[Records]
......
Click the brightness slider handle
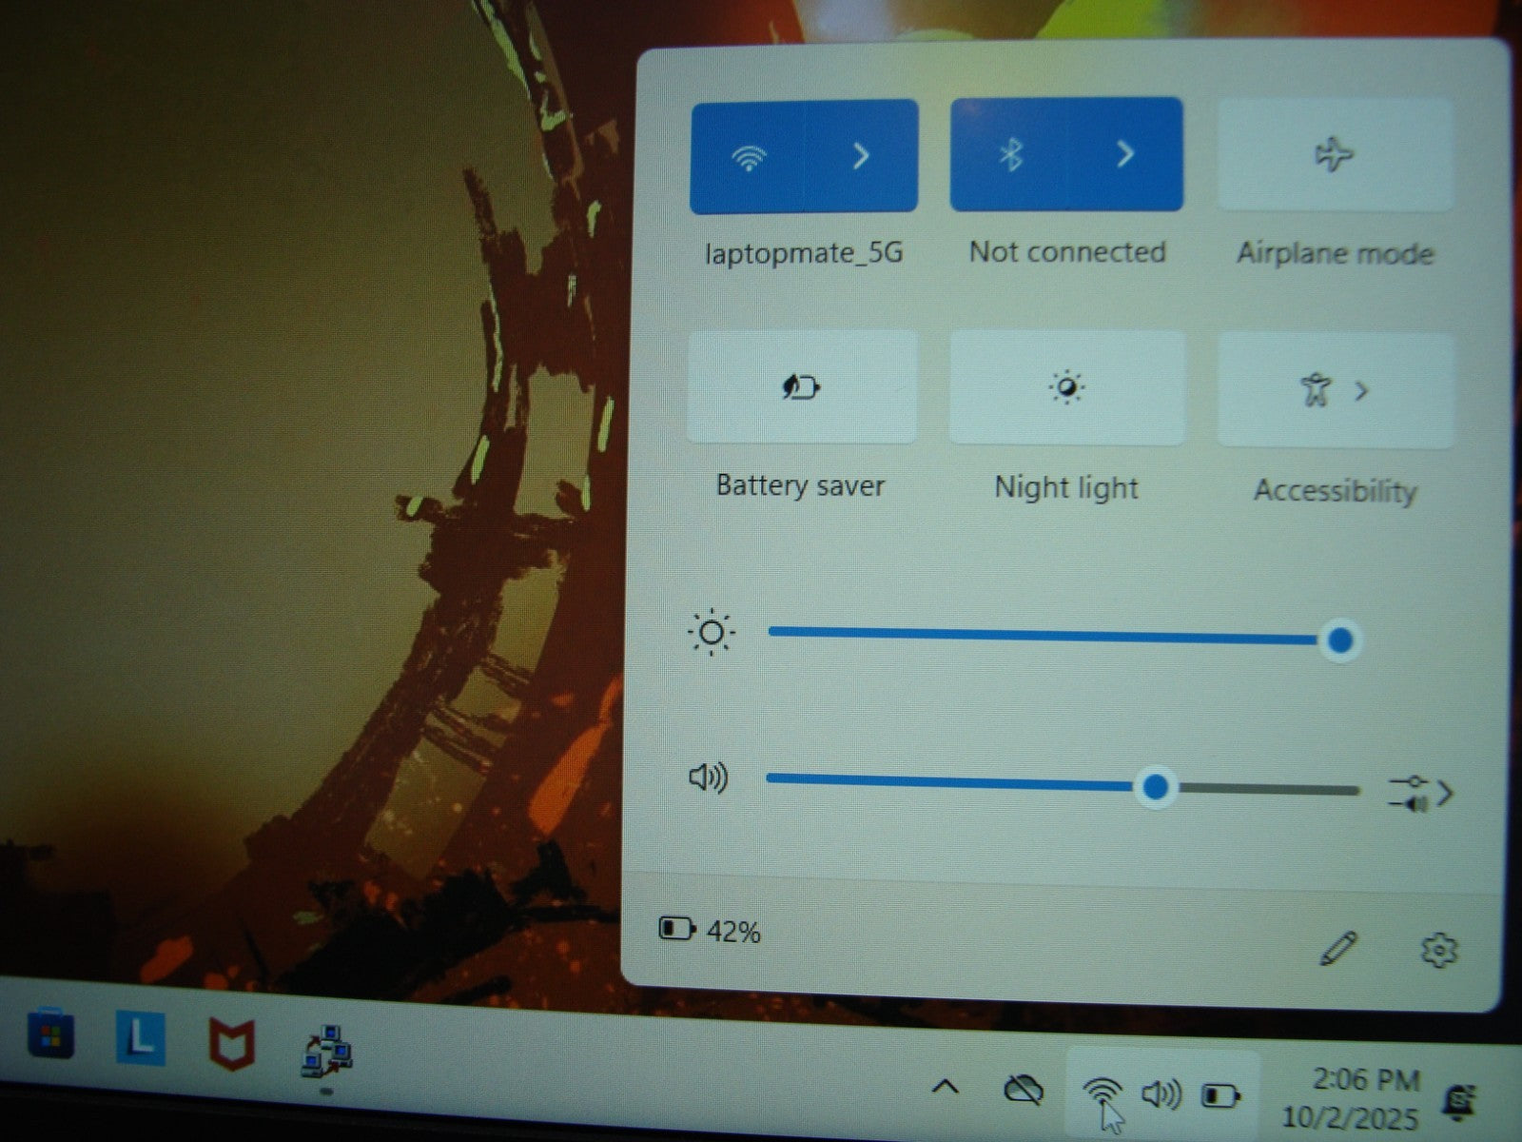This screenshot has width=1522, height=1142. tap(1340, 640)
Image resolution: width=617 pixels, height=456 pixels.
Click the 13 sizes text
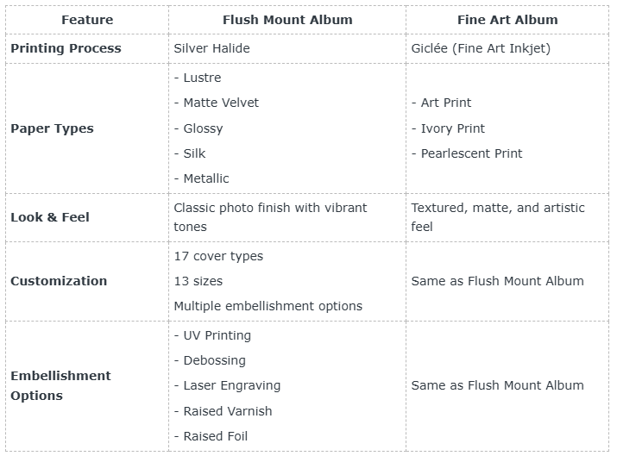(x=198, y=281)
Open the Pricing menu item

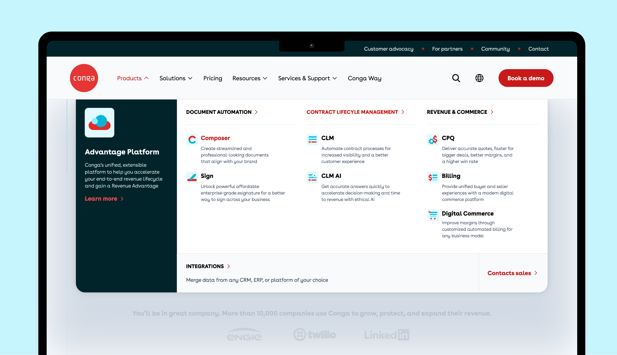pyautogui.click(x=213, y=78)
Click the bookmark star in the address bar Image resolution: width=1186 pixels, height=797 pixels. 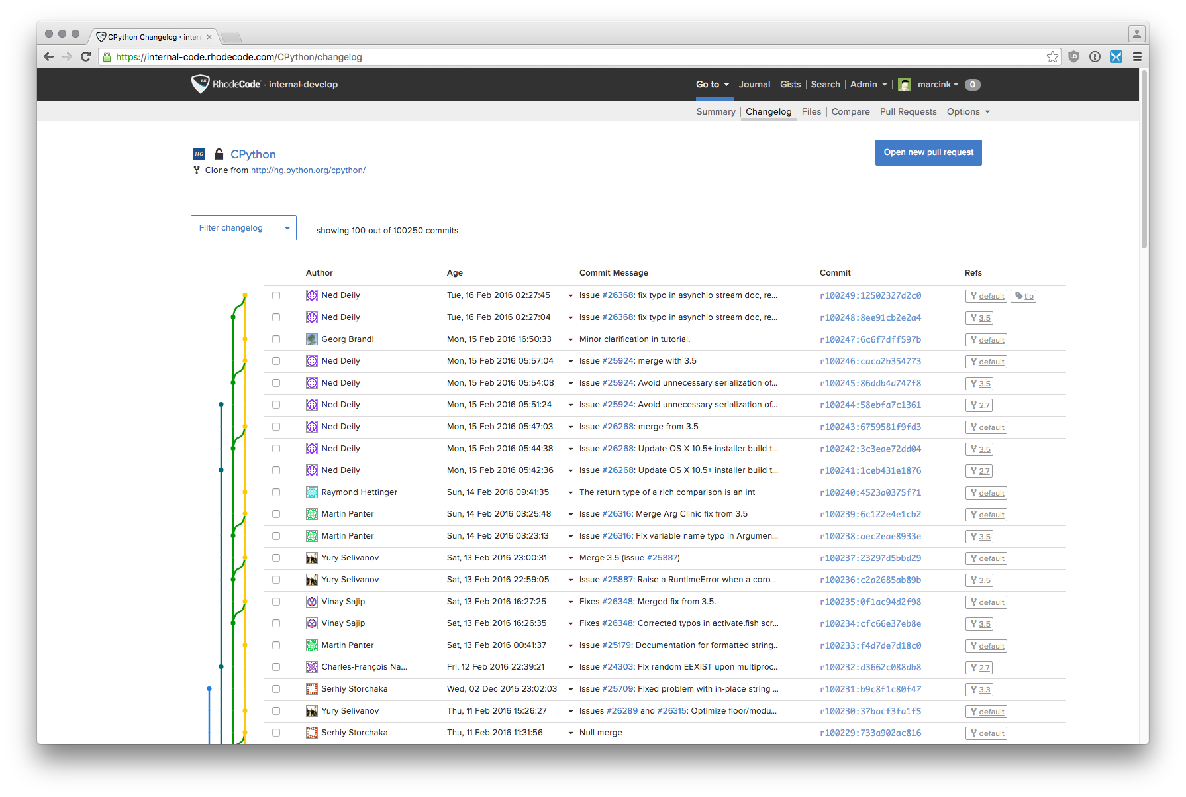pyautogui.click(x=1052, y=56)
......
* Given problem:
Please repeat the records from their start through the line that contains "pyautogui.click(x=213, y=78)", without the pictures.

* Answer in full:
Click the brightness slider handle
This screenshot has width=1522, height=1142. tap(1340, 640)
Image resolution: width=617 pixels, height=456 pixels.
Click the 13 sizes text
(x=198, y=281)
Open the Pricing menu item

pyautogui.click(x=213, y=78)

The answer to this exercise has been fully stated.